Exercise prompt
Whenever a line in the entries below contains the string "Główna", copy that line.

Pixel coordinate grounding data:
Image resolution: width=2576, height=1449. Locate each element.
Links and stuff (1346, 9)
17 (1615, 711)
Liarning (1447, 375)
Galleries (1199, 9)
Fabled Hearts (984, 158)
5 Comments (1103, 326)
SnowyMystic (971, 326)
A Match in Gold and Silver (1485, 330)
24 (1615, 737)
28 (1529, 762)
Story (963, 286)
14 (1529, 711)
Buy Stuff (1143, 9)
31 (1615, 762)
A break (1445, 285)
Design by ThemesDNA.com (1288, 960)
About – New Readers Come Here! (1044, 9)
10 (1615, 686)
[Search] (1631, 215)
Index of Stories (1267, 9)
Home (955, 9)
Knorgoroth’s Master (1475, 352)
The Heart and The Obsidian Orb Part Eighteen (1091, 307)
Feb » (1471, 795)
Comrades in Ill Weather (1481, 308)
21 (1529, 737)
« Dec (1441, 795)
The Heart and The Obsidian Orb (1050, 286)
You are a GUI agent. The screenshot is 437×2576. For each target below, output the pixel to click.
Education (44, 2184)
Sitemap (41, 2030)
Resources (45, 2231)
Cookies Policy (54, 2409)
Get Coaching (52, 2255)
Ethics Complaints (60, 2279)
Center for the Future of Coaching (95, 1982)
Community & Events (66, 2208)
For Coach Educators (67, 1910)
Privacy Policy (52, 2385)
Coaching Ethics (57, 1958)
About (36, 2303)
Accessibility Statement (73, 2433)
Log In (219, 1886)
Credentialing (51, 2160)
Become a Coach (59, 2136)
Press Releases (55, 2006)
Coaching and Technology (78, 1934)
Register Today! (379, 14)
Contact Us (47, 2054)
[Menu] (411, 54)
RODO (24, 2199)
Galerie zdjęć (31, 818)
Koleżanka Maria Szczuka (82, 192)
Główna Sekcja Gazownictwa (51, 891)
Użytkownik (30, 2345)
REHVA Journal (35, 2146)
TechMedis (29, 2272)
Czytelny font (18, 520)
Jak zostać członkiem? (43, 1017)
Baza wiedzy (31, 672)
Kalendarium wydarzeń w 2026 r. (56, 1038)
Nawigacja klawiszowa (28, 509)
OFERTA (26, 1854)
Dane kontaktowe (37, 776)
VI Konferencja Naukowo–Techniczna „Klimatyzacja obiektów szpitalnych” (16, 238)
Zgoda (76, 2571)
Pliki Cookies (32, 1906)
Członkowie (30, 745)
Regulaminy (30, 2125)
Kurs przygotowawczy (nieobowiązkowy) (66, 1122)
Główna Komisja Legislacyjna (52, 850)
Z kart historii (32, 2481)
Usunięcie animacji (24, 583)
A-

Solution for this problem
Główna Sekcja Gazownictwa (51, 891)
Główna Komisja Legislacyjna (52, 850)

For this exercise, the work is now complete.